Dataset entries:
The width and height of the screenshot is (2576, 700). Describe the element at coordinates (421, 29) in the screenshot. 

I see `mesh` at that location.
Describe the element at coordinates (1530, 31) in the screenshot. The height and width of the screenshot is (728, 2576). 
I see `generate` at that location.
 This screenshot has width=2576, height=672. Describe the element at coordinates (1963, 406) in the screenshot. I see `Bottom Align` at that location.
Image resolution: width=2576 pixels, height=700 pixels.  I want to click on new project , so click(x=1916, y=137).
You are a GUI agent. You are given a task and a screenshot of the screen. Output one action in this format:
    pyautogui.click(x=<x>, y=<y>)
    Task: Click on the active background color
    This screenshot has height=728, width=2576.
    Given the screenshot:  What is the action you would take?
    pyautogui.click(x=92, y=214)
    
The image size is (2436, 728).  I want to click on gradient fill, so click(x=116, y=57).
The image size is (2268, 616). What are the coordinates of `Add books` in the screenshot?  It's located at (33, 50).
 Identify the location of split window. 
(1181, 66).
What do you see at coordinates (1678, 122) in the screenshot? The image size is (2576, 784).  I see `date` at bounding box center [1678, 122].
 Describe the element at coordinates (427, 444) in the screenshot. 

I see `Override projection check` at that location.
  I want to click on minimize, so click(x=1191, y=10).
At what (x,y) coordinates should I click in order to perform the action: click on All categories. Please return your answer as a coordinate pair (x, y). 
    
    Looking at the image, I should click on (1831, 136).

_BRIEF:_ Reproduce the listing above with every "The image size is" swapped for "The screenshot size is", leaving everything else unchanged.

_THE SOLUTION:_
The width and height of the screenshot is (2576, 700). Describe the element at coordinates (421, 29) in the screenshot. 

I see `mesh` at that location.
Describe the element at coordinates (1530, 31) in the screenshot. The height and width of the screenshot is (728, 2576). 
I see `generate` at that location.
 This screenshot has width=2576, height=672. Describe the element at coordinates (1963, 406) in the screenshot. I see `Bottom Align` at that location.
Image resolution: width=2576 pixels, height=700 pixels.  I want to click on new project , so click(x=1916, y=137).
You are a GUI agent. You are given a task and a screenshot of the screen. Output one action in this format:
    pyautogui.click(x=<x>, y=<y>)
    Task: Click on the active background color
    This screenshot has height=728, width=2576.
    Given the screenshot:  What is the action you would take?
    pyautogui.click(x=92, y=214)
    
The screenshot size is (2436, 728).  I want to click on gradient fill, so click(x=116, y=57).
The screenshot size is (2268, 616). What are the coordinates of `Add books` in the screenshot?  It's located at (33, 50).
 Identify the location of split window. 
(1181, 66).
What do you see at coordinates (1678, 122) in the screenshot? The screenshot size is (2576, 784).  I see `date` at bounding box center [1678, 122].
 Describe the element at coordinates (427, 444) in the screenshot. 

I see `Override projection check` at that location.
  I want to click on minimize, so click(x=1191, y=10).
At what (x,y) coordinates should I click in order to perform the action: click on All categories. Please return your answer as a coordinate pair (x, y). 
    
    Looking at the image, I should click on (1831, 136).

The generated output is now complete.